What the girl knows is that everything she knows is changing. A child, like a poet, clings to small pieces of beauty wherever she finds them, and this child has found a piece in the cracked glass of a window. The tape covering the glass makes a star, and stars shine through it.

She studies her speller by starlight, and her strongest attachments are to her school and her teacher. Wherever she is going, for better or worse, she is leaving those things behind, and we can only hope that the stars will continue to shine on her efforts.

Unearthed: My First Story

While going through boxes in the basement, I found my baby book. My mother had tucked this piece of paper inside:

Babybook

I don’t know how old I was, but I had to have been pretty young. (Mom, do  you remember?)

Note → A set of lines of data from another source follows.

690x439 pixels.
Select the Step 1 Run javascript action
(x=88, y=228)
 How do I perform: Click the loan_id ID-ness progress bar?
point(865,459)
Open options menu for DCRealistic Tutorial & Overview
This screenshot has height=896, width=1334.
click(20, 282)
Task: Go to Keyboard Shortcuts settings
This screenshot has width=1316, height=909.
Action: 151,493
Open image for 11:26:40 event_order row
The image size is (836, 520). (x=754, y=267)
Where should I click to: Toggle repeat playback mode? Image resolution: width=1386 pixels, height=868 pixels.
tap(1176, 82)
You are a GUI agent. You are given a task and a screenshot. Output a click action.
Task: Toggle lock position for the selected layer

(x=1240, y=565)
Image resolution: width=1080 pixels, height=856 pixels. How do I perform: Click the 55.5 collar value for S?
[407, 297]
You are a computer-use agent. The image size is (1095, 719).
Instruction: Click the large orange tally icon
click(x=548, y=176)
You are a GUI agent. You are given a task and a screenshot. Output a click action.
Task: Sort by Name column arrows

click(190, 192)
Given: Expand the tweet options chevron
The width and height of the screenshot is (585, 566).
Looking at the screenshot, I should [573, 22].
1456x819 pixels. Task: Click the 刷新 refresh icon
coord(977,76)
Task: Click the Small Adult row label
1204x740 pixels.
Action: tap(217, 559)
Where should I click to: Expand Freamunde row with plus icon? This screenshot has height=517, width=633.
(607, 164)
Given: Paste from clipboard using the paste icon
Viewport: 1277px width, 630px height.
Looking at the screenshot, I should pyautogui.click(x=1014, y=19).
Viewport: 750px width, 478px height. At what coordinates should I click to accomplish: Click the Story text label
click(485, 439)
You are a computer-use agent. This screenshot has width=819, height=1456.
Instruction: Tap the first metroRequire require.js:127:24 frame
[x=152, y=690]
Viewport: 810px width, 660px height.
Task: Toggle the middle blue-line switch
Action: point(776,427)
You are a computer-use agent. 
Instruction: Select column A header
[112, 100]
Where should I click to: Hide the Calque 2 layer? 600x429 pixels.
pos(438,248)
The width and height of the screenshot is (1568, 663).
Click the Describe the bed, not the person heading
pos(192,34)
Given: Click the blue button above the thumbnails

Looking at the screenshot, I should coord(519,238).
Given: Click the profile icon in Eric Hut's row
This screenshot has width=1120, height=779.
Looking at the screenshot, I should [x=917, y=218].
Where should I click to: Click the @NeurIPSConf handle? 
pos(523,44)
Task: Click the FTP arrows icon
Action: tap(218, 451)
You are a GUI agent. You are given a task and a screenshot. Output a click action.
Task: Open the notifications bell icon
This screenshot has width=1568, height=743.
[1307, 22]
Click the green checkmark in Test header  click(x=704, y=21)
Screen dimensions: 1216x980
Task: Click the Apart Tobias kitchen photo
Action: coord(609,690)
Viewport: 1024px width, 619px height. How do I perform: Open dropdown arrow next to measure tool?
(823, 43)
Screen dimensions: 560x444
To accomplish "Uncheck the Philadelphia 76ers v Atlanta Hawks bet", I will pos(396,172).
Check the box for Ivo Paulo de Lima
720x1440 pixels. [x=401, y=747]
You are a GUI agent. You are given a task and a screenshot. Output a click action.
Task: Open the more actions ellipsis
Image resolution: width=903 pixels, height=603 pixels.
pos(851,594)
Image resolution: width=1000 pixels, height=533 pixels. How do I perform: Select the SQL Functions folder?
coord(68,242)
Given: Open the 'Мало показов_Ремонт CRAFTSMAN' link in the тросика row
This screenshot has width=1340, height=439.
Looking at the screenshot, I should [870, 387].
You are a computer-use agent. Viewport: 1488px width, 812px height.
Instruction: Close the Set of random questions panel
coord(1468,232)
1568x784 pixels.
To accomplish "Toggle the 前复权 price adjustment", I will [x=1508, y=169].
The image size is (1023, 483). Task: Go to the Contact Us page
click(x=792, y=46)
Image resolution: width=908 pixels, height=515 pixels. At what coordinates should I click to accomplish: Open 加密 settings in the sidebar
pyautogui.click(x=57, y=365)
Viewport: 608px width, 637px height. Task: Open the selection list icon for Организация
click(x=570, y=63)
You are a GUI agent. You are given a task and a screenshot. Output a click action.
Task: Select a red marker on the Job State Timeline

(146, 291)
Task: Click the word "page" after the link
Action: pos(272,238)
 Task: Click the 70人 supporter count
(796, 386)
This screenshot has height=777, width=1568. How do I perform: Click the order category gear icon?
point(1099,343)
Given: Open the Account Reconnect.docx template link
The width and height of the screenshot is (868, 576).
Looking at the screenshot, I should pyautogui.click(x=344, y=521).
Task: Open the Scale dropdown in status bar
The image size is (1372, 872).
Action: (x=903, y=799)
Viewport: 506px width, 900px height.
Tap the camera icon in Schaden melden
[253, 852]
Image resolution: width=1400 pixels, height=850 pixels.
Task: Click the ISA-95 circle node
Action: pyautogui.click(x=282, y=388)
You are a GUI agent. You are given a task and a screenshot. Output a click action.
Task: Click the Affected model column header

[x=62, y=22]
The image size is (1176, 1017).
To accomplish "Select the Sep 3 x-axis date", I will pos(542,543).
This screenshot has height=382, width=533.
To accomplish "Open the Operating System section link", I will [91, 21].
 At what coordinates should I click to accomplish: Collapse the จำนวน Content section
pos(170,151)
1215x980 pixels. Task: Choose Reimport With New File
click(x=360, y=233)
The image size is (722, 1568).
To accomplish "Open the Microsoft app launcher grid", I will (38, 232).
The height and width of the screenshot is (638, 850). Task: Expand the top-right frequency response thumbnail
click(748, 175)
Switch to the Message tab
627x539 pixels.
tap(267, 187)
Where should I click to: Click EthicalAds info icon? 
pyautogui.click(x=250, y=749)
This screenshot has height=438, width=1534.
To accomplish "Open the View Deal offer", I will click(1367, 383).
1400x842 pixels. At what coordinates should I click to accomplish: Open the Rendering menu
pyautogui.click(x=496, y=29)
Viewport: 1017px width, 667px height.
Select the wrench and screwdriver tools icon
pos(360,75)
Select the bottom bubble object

If you click to enlarge, you can just barely make out that: 1) I had yet to master the lower-case a; 2) the spelling of the word "cousin" had me completely flummoxed; and 3) my understanding of story structure has come a long way. "Look! Look! A bird nest. We will have to take care of it. If we don’t it will die." "OK. Let’s go to the store and buy a big Ice-Cream." "OK. A big big big one!"

So much for the poor little bird. But, I mean, come on! Ice cream!

At the bottom of the page, my mom wrote: "She wrote this story completely by herself. Maybe we have a budding author on our hands."